===== The data =====

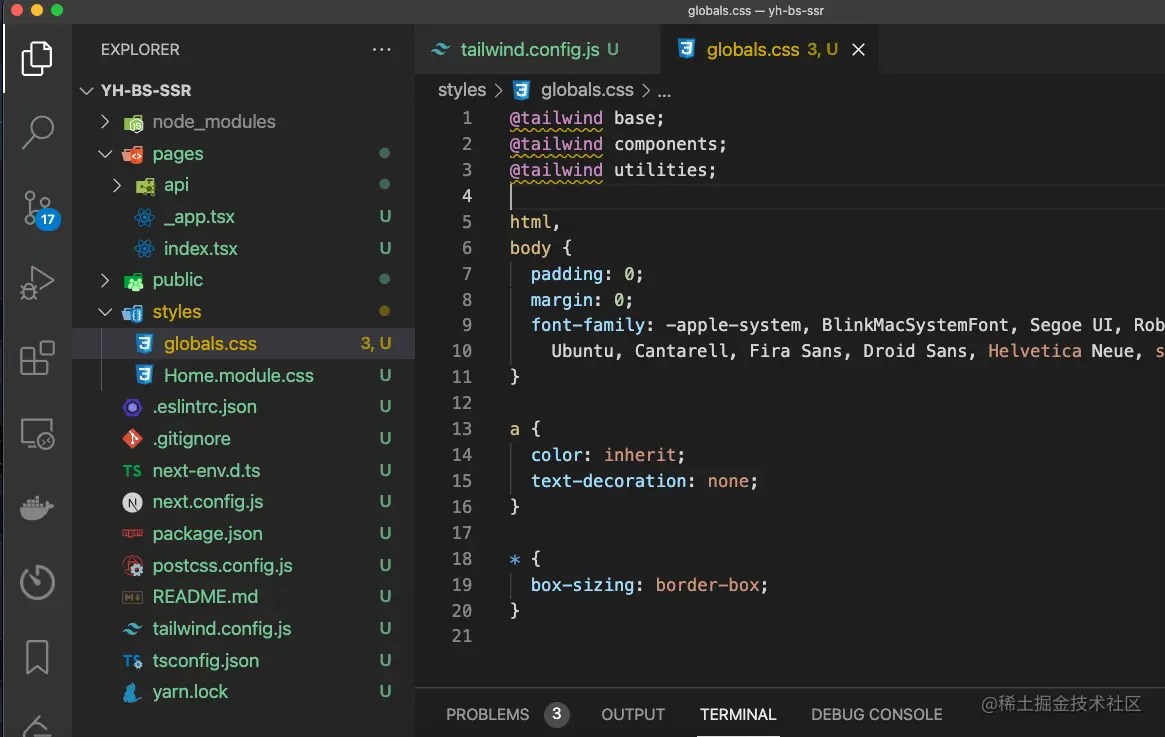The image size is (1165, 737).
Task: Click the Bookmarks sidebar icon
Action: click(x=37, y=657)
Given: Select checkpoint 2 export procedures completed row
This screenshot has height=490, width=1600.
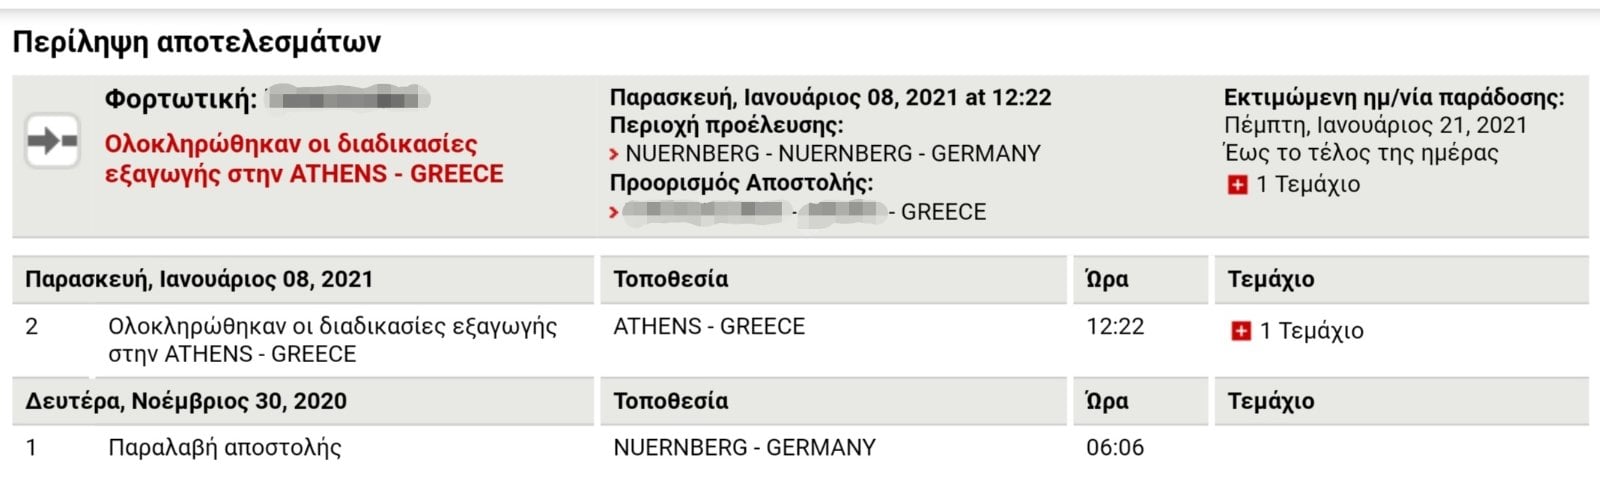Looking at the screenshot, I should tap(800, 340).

=====

Prompt
A word-for-word copy of the lines from the one containing "Given: Select checkpoint" through the last line of the records is what is wanted, without pictures and without any other line.

Written answer
Given: Select checkpoint 2 export procedures completed row
This screenshot has height=490, width=1600.
Looking at the screenshot, I should tap(800, 340).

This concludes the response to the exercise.